I am writing the solver.prototxt that follows the rule of a paper as
In the training phase, the learning rate was set as 0.001 initially and decreased by a factor of 10 when the loss stopped decreasing till 10−7. The discount weight was set as 1 initially and decreased by a factor of 10 every ten thousand iterations until a marginal value 10−3.
Note that, the discount weight is loss_weight in Caffe. Based on the information above, I wrote my solver as
train_net: "train.prototxt"
lr_policy: "step"
gamma: 0.1
stepsize: 10000
base_lr: 0.001 #0.002
In train.prototxt, I also set
layer {
name: "loss"
type: "SoftmaxWithLoss"
bottom: "deconv"
bottom: "label"
top: "loss"
loss_weight: 1
}
However, I still don't know how to set solver to satisfy the rule "decreased by a factor of 10 when the loss stopped decreasing till 10−7" and "decreased by a factor of 10 every ten thousand iterations until a marginal value 10−3". I did not found any caffe's rule can do it:
// The learning rate decay policy.

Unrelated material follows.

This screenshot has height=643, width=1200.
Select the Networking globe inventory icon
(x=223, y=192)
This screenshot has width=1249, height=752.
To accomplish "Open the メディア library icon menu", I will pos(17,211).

The currently implemented learning rate
// policies are as follows:
// - fixed: always return base_lr.
// - step: return base_lr * gamma ^ (floor(iter / step))

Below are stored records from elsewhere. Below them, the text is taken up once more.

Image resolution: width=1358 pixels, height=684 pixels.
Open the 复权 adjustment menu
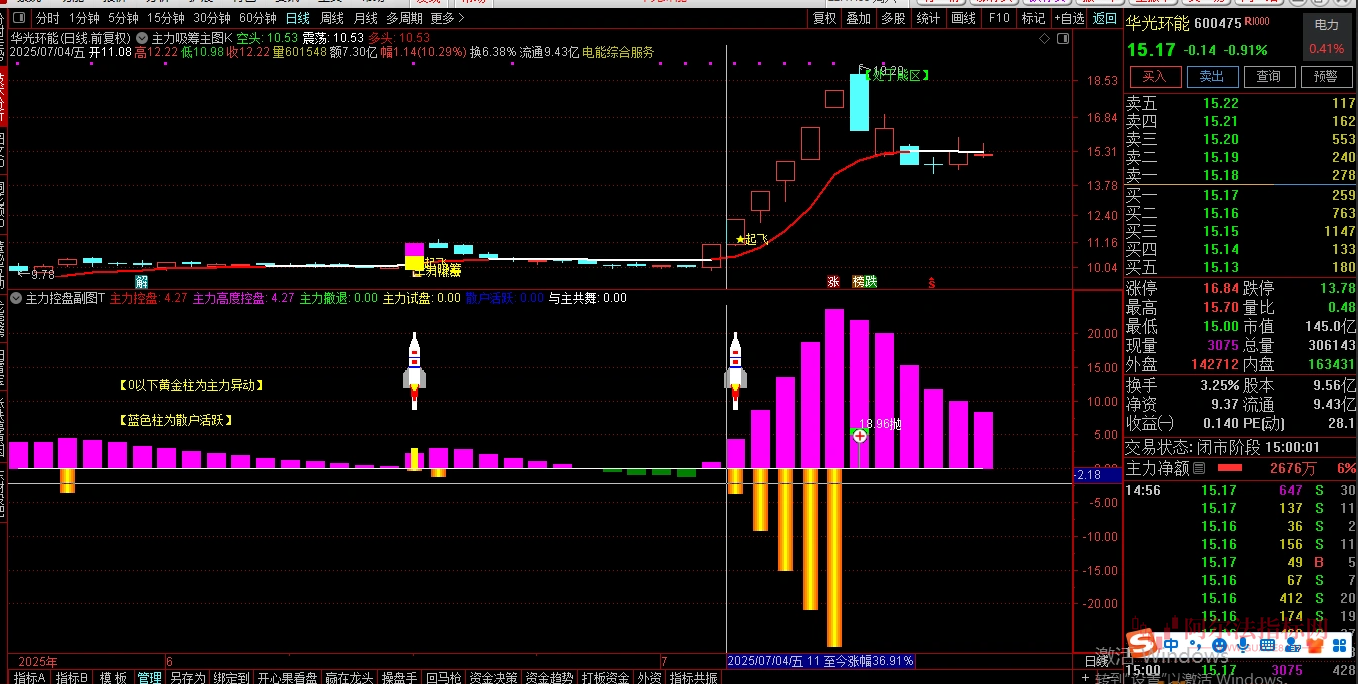pyautogui.click(x=824, y=19)
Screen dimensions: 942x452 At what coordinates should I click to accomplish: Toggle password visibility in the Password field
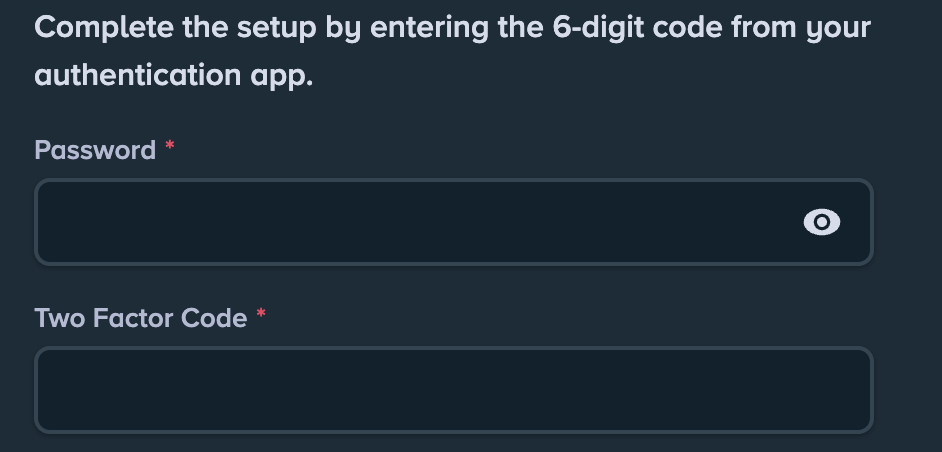(822, 223)
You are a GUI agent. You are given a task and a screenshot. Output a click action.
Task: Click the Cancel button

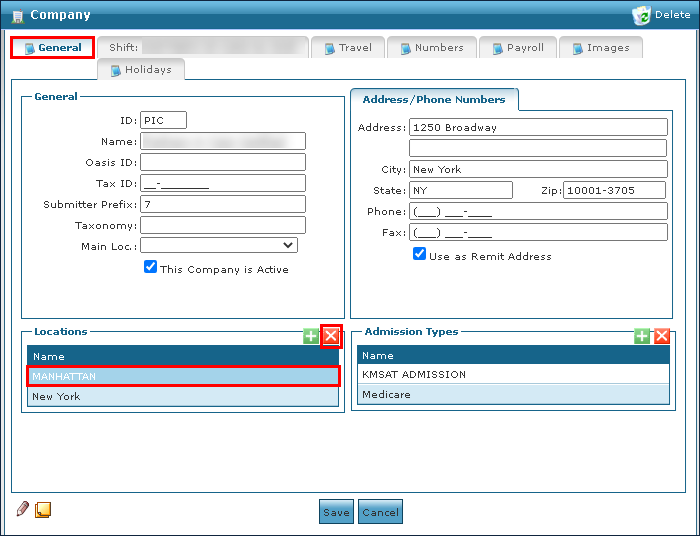tap(380, 512)
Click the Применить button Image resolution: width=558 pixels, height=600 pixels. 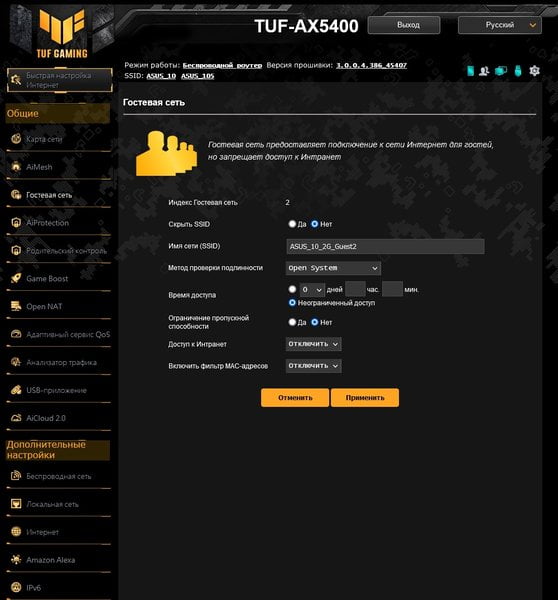365,398
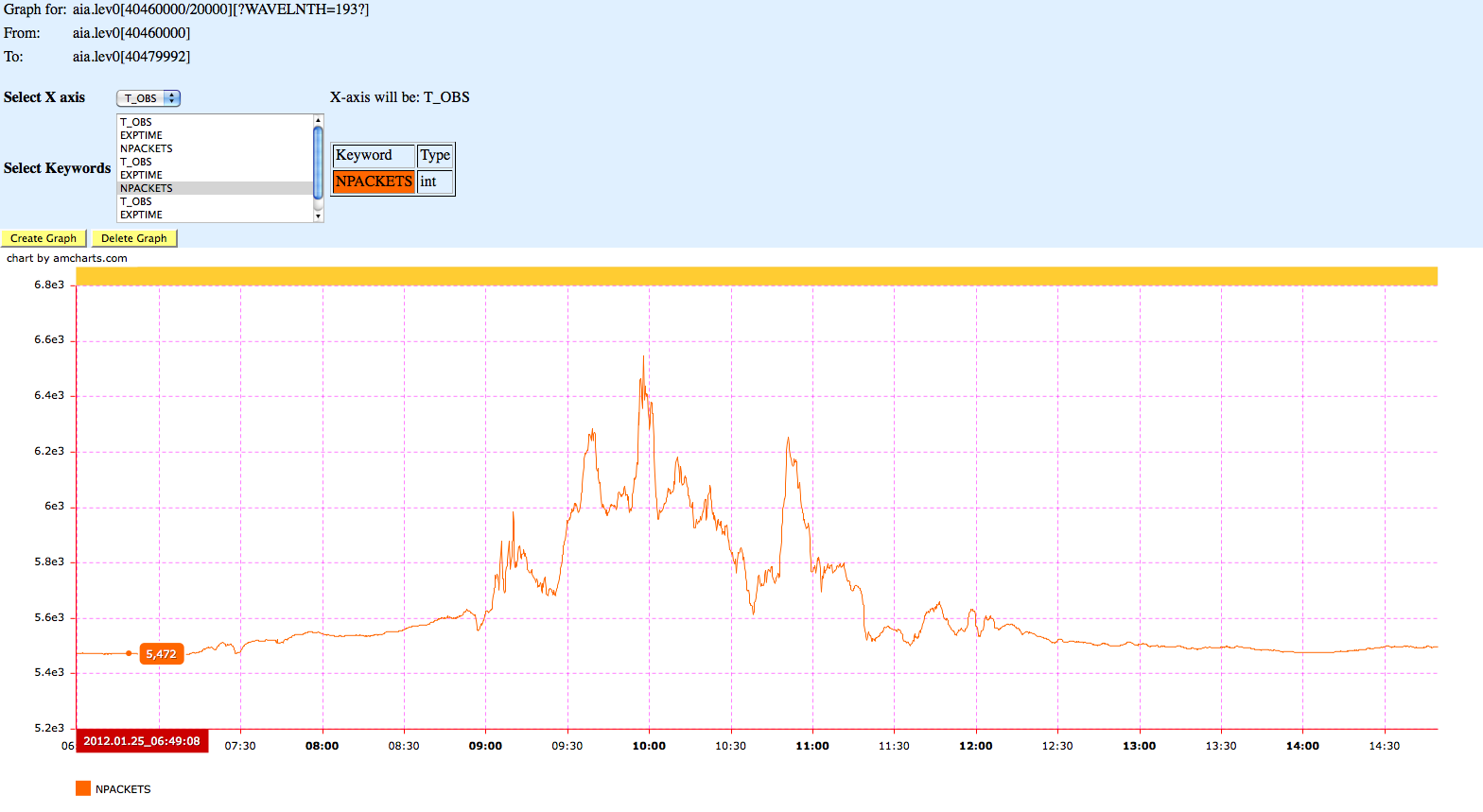Screen dimensions: 1483x812
Task: Click the 6.4e3 value axis label
Action: tap(49, 395)
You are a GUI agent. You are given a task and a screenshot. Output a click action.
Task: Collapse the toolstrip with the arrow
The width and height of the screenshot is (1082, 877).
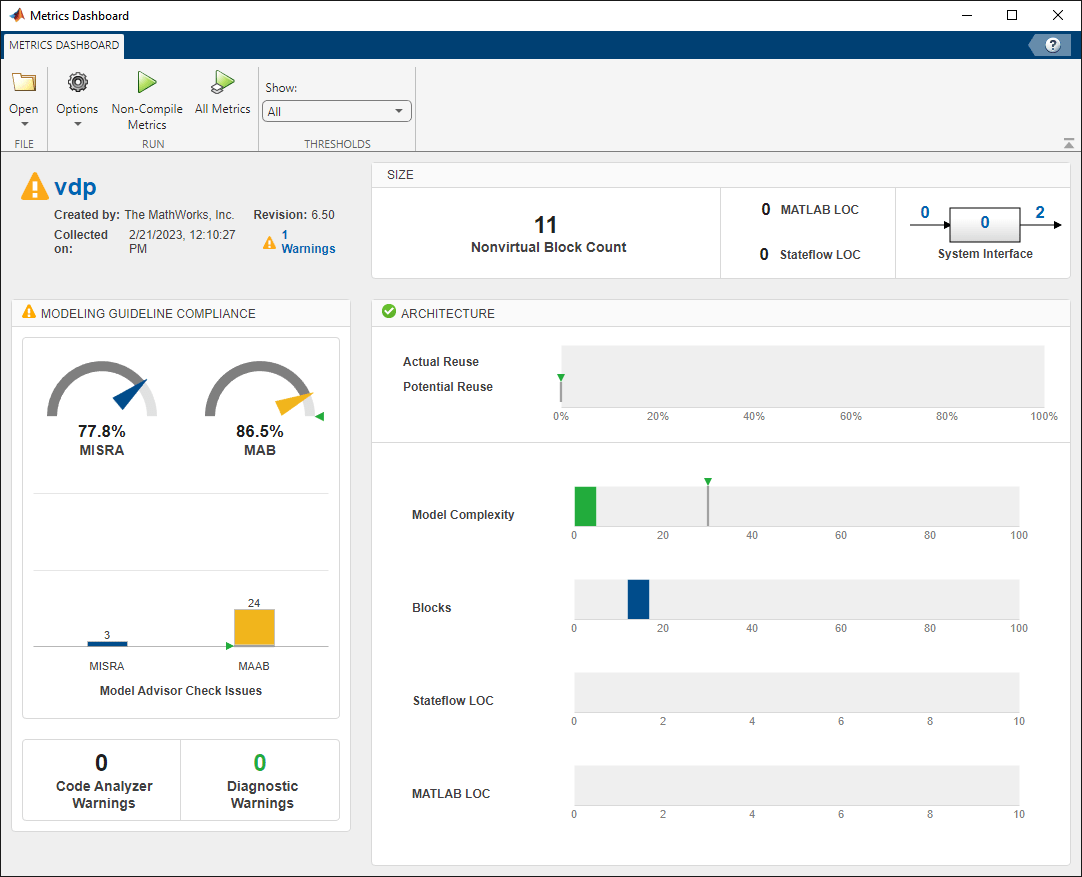pyautogui.click(x=1069, y=144)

// - exp: return base_lr * gamma ^ iter
// - inv: return base_lr * (1 + gamma * iter) ^ (- power)
// - multistep: similar to step but it allows non uniform steps defined by
// stepvalue
// - poly: the effective learning rate follows a polynomial decay, to be
// zero by the max_iter. return base_lr (1 - iter/max_iter) ^ (power)

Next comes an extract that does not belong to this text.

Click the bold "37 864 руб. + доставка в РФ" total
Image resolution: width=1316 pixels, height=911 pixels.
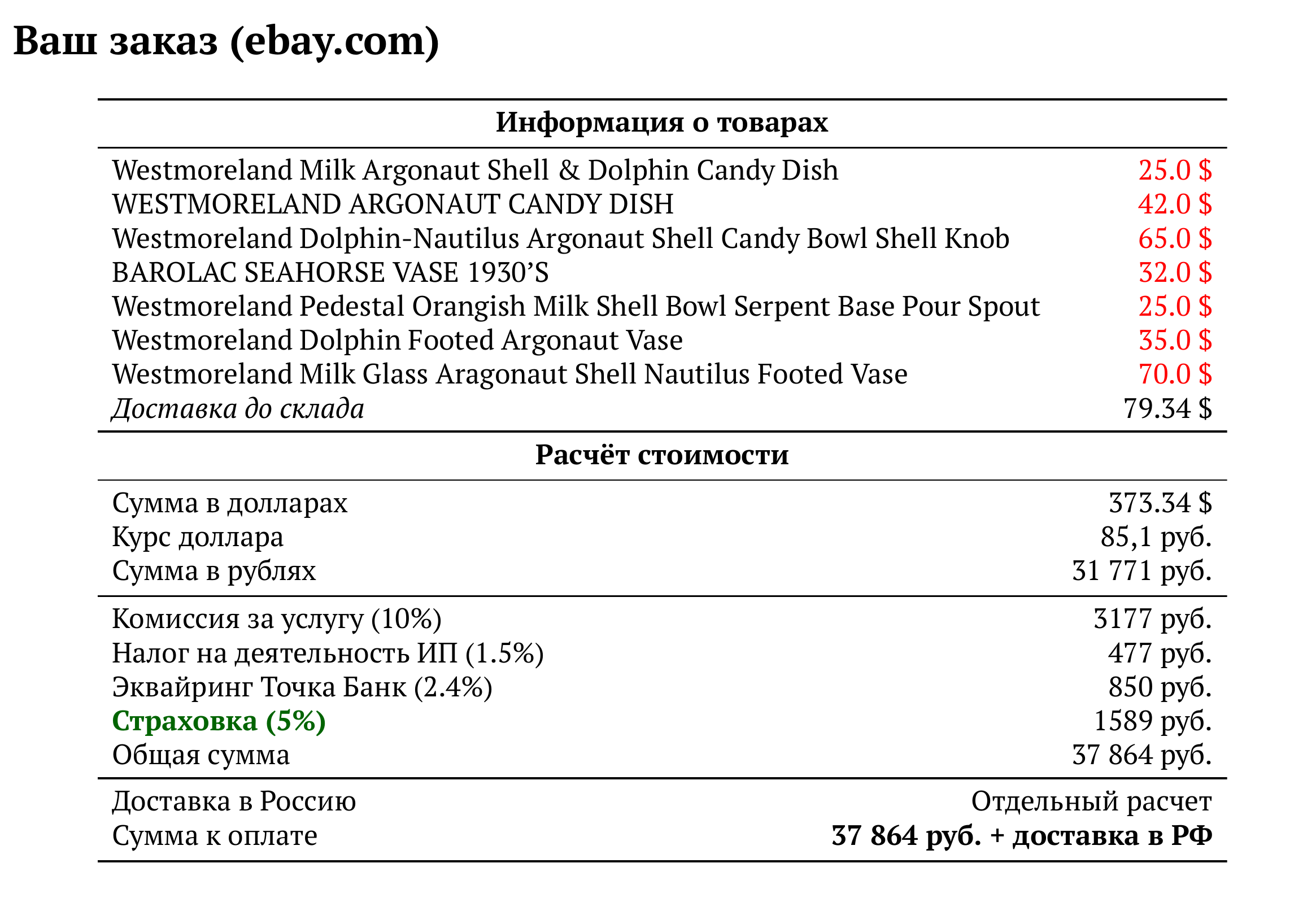pyautogui.click(x=1021, y=836)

// - sigmoid: the effective learning rate follows a sigmod decay
// return base_lr ( 1/(1 + exp(-gamma * (iter - stepsize))))
//
// where base_lr, max_iter, gamma, step, stepvalue and power are defined
// in the solver parameter protocol buffer, and iter is the current iteration.
If anyone knows it, please give me some guide to writing the solver.prototxt to satisfy above condition.